## To do
Write out the entries below in full, exactly as given.

[Data supplied]

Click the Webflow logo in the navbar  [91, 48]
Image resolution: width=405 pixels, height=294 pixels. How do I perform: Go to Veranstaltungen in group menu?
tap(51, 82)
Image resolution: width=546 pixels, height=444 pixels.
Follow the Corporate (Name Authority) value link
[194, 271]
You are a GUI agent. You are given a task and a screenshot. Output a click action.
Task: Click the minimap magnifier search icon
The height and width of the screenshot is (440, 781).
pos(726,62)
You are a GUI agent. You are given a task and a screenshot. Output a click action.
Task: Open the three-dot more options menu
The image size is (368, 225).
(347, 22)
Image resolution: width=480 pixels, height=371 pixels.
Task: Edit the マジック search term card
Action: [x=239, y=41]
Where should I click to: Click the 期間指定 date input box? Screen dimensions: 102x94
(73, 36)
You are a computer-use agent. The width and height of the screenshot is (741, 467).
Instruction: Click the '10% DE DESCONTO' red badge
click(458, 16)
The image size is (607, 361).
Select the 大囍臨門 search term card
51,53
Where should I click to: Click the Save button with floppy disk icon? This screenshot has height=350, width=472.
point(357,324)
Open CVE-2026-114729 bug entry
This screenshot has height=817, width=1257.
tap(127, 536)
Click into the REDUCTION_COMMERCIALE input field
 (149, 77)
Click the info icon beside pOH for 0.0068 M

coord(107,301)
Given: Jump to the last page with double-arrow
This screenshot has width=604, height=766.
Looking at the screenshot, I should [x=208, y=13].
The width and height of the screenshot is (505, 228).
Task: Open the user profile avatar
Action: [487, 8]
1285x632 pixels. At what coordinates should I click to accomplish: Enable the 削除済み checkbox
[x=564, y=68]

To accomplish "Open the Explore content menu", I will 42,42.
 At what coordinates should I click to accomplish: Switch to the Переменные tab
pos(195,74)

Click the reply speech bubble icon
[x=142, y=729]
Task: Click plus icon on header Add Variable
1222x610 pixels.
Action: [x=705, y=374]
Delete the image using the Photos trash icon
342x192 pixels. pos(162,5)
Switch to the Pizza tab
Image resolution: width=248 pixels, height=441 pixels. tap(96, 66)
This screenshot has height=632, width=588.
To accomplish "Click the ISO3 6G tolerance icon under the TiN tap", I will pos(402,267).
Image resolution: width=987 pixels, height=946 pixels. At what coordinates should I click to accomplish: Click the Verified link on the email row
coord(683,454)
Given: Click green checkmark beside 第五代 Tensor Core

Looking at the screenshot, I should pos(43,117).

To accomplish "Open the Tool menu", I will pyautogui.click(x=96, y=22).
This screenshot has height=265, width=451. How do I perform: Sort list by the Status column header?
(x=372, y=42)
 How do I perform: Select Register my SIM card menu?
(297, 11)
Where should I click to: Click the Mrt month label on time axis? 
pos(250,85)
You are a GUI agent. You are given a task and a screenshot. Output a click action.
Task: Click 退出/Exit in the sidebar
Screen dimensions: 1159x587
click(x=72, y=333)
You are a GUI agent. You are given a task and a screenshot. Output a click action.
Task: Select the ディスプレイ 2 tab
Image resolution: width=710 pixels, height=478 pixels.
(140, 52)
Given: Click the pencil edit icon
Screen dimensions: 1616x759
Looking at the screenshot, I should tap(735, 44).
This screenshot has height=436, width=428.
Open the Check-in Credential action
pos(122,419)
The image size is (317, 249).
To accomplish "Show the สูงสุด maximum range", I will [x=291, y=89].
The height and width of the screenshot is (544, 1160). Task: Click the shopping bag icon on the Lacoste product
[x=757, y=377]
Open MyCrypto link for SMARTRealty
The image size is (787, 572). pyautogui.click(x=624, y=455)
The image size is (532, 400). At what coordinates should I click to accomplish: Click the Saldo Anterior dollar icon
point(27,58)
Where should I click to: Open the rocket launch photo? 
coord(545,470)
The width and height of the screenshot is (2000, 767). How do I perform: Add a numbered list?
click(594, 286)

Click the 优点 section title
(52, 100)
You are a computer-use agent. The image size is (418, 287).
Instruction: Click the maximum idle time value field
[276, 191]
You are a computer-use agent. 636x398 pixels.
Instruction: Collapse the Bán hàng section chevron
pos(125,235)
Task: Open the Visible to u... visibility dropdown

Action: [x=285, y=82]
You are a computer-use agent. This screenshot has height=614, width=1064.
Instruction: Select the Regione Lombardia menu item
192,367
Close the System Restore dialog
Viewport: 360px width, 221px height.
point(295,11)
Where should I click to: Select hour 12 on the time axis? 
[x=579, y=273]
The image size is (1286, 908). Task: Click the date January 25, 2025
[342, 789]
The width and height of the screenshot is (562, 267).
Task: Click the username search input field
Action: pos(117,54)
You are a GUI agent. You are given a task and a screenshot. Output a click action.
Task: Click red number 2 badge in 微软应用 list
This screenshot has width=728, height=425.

[/Data supplied]

## Response to the exercise
Click the Webflow logo in the navbar  [91, 48]
Image resolution: width=405 pixels, height=294 pixels. How do I perform: Go to Veranstaltungen in group menu?
tap(51, 82)
Image resolution: width=546 pixels, height=444 pixels.
Follow the Corporate (Name Authority) value link
[194, 271]
You are a GUI agent. You are given a task and a screenshot. Output a click action.
Task: Click the minimap magnifier search icon
The height and width of the screenshot is (440, 781).
pos(726,62)
You are a GUI agent. You are given a task and a screenshot. Output a click action.
Task: Open the three-dot more options menu
The image size is (368, 225).
(347, 22)
Image resolution: width=480 pixels, height=371 pixels.
Task: Edit the マジック search term card
Action: [x=239, y=41]
Where should I click to: Click the 期間指定 date input box? Screen dimensions: 102x94
(73, 36)
You are a computer-use agent. The width and height of the screenshot is (741, 467).
Instruction: Click the '10% DE DESCONTO' red badge
click(458, 16)
The image size is (607, 361).
Select the 大囍臨門 search term card
51,53
Where should I click to: Click the Save button with floppy disk icon? This screenshot has height=350, width=472.
point(357,324)
Open CVE-2026-114729 bug entry
This screenshot has height=817, width=1257.
tap(127, 536)
Click into the REDUCTION_COMMERCIALE input field
 (149, 77)
Click the info icon beside pOH for 0.0068 M

coord(107,301)
Given: Jump to the last page with double-arrow
This screenshot has width=604, height=766.
Looking at the screenshot, I should [x=208, y=13].
The width and height of the screenshot is (505, 228).
Task: Open the user profile avatar
Action: [487, 8]
1285x632 pixels. At what coordinates should I click to accomplish: Enable the 削除済み checkbox
[x=564, y=68]

To accomplish "Open the Explore content menu", I will 42,42.
 At what coordinates should I click to accomplish: Switch to the Переменные tab
pos(195,74)

Click the reply speech bubble icon
[x=142, y=729]
Task: Click plus icon on header Add Variable
1222x610 pixels.
Action: [x=705, y=374]
Delete the image using the Photos trash icon
342x192 pixels. pos(162,5)
Switch to the Pizza tab
Image resolution: width=248 pixels, height=441 pixels. tap(96, 66)
This screenshot has height=632, width=588.
To accomplish "Click the ISO3 6G tolerance icon under the TiN tap", I will pos(402,267).
Image resolution: width=987 pixels, height=946 pixels. At what coordinates should I click to accomplish: Click the Verified link on the email row
coord(683,454)
Given: Click green checkmark beside 第五代 Tensor Core

Looking at the screenshot, I should pos(43,117).

To accomplish "Open the Tool menu", I will pyautogui.click(x=96, y=22).
This screenshot has height=265, width=451. How do I perform: Sort list by the Status column header?
(x=372, y=42)
 How do I perform: Select Register my SIM card menu?
(297, 11)
Where should I click to: Click the Mrt month label on time axis? 
pos(250,85)
You are a GUI agent. You are given a task and a screenshot. Output a click action.
Task: Click 退出/Exit in the sidebar
Screen dimensions: 1159x587
click(x=72, y=333)
You are a GUI agent. You are given a task and a screenshot. Output a click action.
Task: Select the ディスプレイ 2 tab
Image resolution: width=710 pixels, height=478 pixels.
(140, 52)
Given: Click the pencil edit icon
Screen dimensions: 1616x759
Looking at the screenshot, I should tap(735, 44).
This screenshot has height=436, width=428.
Open the Check-in Credential action
pos(122,419)
The image size is (317, 249).
To accomplish "Show the สูงสุด maximum range", I will [x=291, y=89].
The height and width of the screenshot is (544, 1160). Task: Click the shopping bag icon on the Lacoste product
[x=757, y=377]
Open MyCrypto link for SMARTRealty
The image size is (787, 572). pyautogui.click(x=624, y=455)
The image size is (532, 400). At what coordinates should I click to accomplish: Click the Saldo Anterior dollar icon
point(27,58)
Where should I click to: Open the rocket launch photo? 
coord(545,470)
The width and height of the screenshot is (2000, 767). How do I perform: Add a numbered list?
click(594, 286)

Click the 优点 section title
(52, 100)
You are a computer-use agent. The image size is (418, 287).
Instruction: Click the maximum idle time value field
[276, 191]
You are a computer-use agent. 636x398 pixels.
Instruction: Collapse the Bán hàng section chevron
pos(125,235)
Task: Open the Visible to u... visibility dropdown

Action: [x=285, y=82]
You are a computer-use agent. This screenshot has height=614, width=1064.
Instruction: Select the Regione Lombardia menu item
192,367
Close the System Restore dialog
Viewport: 360px width, 221px height.
point(295,11)
Where should I click to: Select hour 12 on the time axis? 
[x=579, y=273]
The image size is (1286, 908). Task: Click the date January 25, 2025
[342, 789]
The width and height of the screenshot is (562, 267).
Task: Click the username search input field
Action: pos(117,54)
You are a GUI agent. You are given a task and a screenshot. Output a click action.
Task: Click red number 2 badge in 微软应用 list
This screenshot has width=728, height=425.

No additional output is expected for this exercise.